Learning Standards (LS) are the spine of the National Curriculum Framework for School Education (NCF), that was released by India’s ministry of education on 23 August 2023. ‘Spine’ because the NCF is built around these Learning Standards, knitting all its elements together to form the whole.
Most importantly, these standards drive goal alignment in all these elements to enable consistency and coherence. Let us explore this in some detail in this column, the second in this series about the NCF.
This piece, like the others in this series, paraphrases text from the NCF copiously but retains fidelity to its spirit. To begin, a recap: The curriculum includes the syllabus, content, pedagogical practices and assessment, textbooks, teaching-learning-materials, school and classroom practices, the environment and culture of schools, and more.

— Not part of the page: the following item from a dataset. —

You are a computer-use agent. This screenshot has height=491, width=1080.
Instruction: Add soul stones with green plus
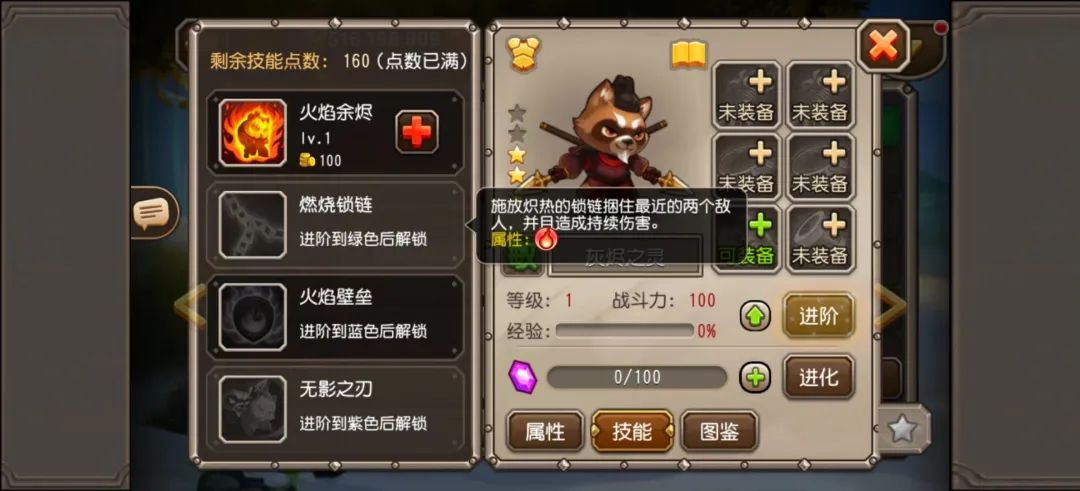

The design and development of these elements are informed by a wide range of considerations, like educational psychology and neurosciences, subject knowledge of disciplines, experience and research in pedagogical practices, and the capacity and resources of our schools. Achieving coherence in this vast array of elements, ensuring they work in harmony, and toward the goals that we set for our education system, is one of the most fundamental challenges in education; especially in the design and development itself, much before the implementation.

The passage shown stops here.